If you want to inject a bit of positive chaos into proceedings, then occasionally try and find ways to get as many people working together synchronously in real-time. For example, the whole team could use mob programming for some of their tasks, or you could all try to write a design document together while on a call. At the very least, this will be fun. Just don’t tell them that I suggested that occasionally you should change the font color to white and say that there are strange technical issues occurring.

Meet up in person with other human beings.

No matter how you try to simulate human interaction, it’s impossible to replicate it. So if you can’t beat them, join them in person. If you work remotely but in a location nearby some of your colleagues, try to find some time to meet up. 

However, there are some rules that I would like to enforce:

  • Meet up on work time. You’d chat in the kitchen while people ate their lunch, so you can do this remotely as well. Forcing social activities into the early mornings or late evenings sets a bad example by principle, by saying that “this is a social thing, and we don’t do social things during the work day.” Well, you would in an office. Building relationships and rapport with your colleagues is an important activity that should be taking place on work time as well.
  • Do something enjoyable. You don’t necessarily need to spend much money by eating out or paying for admission to somewhere, unless you want to. Instead, there’s plenty of enjoyable free things that you can do such as going for a walk in nature, going to investigate a cool landmark in your city, or, if you’re into it, going for a run or a bike ride together. 
  • Try not to talk about work, unless it’s useful. Since you work together, it’s probably going to be natural that you’re going to talk about work a little bit. However, try not to make it the main focus of meeting up; the choice of activity can have a real impact here. Instead, meeting up outside of work when you work remotely is primarily about getting to know each other as human beings, not just as analysts, engineers or researchers. See if you can get to know your colleagues on a deeper and more human level. It’ll make your interactions at work while remote better, as it’s harder to get frustrated at Steve the human being as opposed to Steve the chat handle that always manages to phrase things in a seemingly passive-aggressive manner.
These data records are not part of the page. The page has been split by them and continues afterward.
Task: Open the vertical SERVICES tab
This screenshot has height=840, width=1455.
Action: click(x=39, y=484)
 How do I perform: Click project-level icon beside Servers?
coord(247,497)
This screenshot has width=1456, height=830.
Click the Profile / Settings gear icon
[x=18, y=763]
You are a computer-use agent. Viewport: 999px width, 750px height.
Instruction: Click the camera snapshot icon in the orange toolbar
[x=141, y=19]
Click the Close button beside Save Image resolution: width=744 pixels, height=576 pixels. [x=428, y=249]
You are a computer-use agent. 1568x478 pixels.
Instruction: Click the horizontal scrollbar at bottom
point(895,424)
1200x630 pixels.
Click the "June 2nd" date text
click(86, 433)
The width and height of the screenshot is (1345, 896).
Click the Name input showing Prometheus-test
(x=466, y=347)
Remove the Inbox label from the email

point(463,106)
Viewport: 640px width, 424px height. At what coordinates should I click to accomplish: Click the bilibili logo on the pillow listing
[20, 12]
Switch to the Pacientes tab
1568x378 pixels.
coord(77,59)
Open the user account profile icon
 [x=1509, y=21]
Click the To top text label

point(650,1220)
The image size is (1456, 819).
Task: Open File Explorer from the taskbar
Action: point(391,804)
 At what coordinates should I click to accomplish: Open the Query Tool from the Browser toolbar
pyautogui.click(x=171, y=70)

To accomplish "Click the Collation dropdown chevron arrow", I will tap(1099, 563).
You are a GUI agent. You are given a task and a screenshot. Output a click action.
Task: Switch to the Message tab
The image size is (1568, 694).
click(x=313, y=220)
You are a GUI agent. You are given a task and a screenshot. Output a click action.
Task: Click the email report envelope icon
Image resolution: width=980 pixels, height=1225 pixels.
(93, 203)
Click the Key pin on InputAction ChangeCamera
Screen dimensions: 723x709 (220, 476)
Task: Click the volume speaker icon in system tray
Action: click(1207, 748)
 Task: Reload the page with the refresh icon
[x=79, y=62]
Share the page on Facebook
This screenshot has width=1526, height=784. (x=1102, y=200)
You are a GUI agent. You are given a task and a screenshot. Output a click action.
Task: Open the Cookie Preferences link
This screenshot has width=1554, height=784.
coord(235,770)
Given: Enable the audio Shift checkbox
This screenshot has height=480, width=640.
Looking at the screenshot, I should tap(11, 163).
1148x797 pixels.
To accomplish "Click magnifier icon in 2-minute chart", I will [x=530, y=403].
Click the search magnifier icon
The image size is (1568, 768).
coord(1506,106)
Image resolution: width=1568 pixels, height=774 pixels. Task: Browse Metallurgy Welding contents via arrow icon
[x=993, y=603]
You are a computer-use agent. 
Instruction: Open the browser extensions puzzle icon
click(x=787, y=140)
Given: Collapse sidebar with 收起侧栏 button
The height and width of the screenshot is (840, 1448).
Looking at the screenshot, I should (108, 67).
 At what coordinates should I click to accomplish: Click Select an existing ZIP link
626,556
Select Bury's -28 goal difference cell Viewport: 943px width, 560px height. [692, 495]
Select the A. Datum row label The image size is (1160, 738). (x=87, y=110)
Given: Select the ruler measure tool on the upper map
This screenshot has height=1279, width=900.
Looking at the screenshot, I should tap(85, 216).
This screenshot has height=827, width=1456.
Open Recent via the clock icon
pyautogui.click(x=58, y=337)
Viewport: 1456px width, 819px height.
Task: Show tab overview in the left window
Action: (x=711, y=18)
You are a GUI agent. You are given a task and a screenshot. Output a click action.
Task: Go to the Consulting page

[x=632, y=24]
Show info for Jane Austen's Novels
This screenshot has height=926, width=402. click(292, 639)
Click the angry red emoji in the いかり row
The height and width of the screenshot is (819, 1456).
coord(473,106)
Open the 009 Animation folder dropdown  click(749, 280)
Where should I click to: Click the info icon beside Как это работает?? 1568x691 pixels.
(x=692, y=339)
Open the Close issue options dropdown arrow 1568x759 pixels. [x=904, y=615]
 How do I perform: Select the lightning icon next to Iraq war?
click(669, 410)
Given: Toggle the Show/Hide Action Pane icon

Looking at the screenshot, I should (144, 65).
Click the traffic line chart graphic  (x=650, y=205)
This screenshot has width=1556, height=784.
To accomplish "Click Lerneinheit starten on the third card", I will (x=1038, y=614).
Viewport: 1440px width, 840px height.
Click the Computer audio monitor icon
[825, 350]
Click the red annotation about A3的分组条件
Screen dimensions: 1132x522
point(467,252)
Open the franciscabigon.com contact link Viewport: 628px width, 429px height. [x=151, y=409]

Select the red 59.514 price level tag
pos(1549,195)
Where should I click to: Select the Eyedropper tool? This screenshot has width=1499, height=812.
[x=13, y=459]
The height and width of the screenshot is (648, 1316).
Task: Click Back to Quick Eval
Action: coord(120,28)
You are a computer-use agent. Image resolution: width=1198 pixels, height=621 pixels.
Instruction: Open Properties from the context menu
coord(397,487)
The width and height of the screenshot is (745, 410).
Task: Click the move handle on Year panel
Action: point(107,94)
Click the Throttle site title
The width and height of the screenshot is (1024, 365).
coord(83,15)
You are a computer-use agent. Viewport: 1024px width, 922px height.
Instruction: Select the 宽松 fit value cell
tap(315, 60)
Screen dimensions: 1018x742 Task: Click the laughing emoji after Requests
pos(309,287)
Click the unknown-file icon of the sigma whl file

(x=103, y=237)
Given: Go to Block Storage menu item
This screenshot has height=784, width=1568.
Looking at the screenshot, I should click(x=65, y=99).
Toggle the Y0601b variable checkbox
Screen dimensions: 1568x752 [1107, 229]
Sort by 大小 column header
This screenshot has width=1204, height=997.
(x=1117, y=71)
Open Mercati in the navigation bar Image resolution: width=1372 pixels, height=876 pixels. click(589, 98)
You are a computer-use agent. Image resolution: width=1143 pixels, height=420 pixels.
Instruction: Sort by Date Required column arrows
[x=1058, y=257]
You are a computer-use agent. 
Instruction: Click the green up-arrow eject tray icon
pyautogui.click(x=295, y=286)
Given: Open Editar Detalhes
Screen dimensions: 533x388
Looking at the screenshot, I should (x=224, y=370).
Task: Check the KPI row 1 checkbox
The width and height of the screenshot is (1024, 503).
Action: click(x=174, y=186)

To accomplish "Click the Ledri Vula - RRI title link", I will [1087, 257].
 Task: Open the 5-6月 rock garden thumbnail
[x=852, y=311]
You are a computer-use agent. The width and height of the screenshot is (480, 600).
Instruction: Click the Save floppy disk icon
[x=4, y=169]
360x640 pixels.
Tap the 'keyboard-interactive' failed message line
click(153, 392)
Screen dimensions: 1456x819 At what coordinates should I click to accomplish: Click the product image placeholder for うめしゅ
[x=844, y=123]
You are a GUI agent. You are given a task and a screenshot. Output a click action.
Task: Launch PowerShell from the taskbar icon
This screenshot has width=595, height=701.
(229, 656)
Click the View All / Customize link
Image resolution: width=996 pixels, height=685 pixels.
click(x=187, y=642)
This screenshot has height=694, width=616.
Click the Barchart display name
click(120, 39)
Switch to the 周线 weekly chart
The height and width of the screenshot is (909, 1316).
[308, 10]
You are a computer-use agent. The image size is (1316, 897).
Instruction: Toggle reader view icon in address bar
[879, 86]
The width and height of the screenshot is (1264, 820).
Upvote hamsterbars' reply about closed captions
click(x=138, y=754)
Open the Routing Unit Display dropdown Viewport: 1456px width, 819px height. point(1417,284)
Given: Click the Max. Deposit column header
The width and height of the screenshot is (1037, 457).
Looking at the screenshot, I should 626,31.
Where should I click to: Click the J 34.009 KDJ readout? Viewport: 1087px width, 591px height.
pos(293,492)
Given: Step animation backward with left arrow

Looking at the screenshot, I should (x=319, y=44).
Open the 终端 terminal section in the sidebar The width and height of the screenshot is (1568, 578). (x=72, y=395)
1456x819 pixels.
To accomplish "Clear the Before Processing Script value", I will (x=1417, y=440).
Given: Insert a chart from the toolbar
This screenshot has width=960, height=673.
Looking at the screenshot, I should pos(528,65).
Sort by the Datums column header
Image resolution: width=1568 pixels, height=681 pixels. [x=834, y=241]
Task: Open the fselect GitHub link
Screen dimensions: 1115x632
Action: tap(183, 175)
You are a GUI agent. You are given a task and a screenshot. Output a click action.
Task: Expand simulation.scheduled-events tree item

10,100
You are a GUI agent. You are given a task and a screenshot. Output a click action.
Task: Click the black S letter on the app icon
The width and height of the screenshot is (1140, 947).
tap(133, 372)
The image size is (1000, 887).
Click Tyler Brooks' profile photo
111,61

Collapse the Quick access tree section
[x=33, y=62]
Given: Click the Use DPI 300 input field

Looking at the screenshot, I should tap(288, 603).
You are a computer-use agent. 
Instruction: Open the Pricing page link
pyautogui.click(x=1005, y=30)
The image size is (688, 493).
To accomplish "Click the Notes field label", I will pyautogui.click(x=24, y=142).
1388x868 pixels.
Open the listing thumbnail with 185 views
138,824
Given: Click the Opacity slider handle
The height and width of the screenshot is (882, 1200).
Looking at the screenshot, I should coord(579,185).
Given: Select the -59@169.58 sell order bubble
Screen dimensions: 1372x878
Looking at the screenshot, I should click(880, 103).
If you happen to not live near any of your colleagues, then you can do all of the above activities with your family, friends, or pets. If that’s not an option, then just make sure that you’re regularly getting away from your computer during the work day and surrounding yourself with other people. This might mean working in a coffee shop or co-working space occasionally, or attending to meet-ups and talks in your local area. As much as we may have dreamed of just being able to stay in our rooms forever as teenagers, there are times when we need to redress the balance as well.

That’s all, folks!

That ends our three-part series on the spectrum of synchronousness. We’ve learned all about:

  • The spectrum between synchronous and asynchronous communication, and what methods to communicate with and when.
  • The correlation between asynchronous communication and permanence of artifacts, and some best practice around managing them.
  • There is a continual tension in remote working between wanting to be efficient and needing to feel connected to other humans. We sometimes need to break the rules on purpose.

I hope you’ve found this series useful.